Stored items:
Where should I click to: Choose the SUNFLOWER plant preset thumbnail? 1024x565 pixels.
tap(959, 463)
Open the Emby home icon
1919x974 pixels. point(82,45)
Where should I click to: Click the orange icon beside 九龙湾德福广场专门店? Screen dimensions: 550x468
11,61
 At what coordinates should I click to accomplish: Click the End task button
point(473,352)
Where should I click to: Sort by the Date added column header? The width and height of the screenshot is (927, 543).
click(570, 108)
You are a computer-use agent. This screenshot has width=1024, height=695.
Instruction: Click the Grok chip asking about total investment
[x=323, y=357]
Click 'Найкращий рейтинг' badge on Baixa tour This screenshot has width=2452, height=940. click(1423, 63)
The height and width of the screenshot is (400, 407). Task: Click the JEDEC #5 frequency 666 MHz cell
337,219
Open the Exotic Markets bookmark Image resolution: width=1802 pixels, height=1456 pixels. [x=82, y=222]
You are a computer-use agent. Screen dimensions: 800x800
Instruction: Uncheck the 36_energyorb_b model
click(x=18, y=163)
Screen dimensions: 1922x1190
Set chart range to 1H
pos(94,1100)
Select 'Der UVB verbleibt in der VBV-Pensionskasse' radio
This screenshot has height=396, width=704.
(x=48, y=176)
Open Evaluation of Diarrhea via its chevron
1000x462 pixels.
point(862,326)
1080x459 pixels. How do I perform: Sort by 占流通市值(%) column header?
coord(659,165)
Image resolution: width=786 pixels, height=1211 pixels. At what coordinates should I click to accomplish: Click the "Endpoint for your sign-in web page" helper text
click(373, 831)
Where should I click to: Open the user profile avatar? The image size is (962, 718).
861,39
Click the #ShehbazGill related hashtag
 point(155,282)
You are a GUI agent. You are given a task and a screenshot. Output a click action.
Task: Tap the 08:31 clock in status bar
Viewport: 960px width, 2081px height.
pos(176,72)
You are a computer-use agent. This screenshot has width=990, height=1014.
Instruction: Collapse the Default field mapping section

WORK INSTRUCTION:
From the line containing "Viewport: 960px width, 2081px height." down to the last line, reproduce the records exactly. Include both ends.

YOUR RESPONSE:
Viewport: 960px width, 2081px height.
pos(176,72)
You are a computer-use agent. This screenshot has width=990, height=1014.
Instruction: Collapse the Default field mapping section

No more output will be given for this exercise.